Language is a reflection of culture and society. In this seminar, students will deepen their understanding of the interrelationships between language, society, and culture. Students will learn about the historical and sociocultural factors that affect not only people’s communication practices, but also language policy and language change.
In recent years, many languages are importing an increasing amount of loanwords, which are words adopted from other languages. We will examine the function of loanwords as well as their effects on various languages. We will also investigate how people’s attitudes towards loanwords affect language policy and language use in society.
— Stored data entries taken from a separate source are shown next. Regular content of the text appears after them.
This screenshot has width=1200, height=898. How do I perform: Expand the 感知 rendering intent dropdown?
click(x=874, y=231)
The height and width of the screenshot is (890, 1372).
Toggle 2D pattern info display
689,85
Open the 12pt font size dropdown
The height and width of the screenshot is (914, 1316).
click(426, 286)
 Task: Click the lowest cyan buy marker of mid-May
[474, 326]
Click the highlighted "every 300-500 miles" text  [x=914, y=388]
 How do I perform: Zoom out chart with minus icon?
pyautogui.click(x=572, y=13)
Students will be required to read academic papers and book chapters in both English and Japanese and deliver presentations in English. Following presentations, students will lead discussions regarding the topic of their presentation and other students will be required to actively participate in discussions.
This seminar will mainly be conducted in English. Students will enhance their ability to gather, summarize, and present information by preparing for and delivering presentations on a wide range of sociolinguistic topics.
My seminar began in 2018 so none of my students have written a thesis yet.
My first seminar students will graduate in 2021.
Students must have an interest in the connection between language, society, and culture. Classes will mainly be conducted in English so a high level of English proficiency is required.
In recent years, I have been interested second language learning and pedagogy. Specifically, I have been exploring how Conversation Analysis can contribute to the field of Second Language Acquisition as well as how it can be used as a tool to address the issue of learning.
For my doctoral dissertation, I analyzed second language conversations and investigated how and where in interaction learning can occur, the linguistic resources that help to make repair noticeable to trouble source speakers, as well as how repair initiations can act as catalysts for teaching episodes.
Currently, I am researching the history of loanword usage in Japan and the effects of loanword usage on the Japanese language and native Japanese speakers’ English accuracy.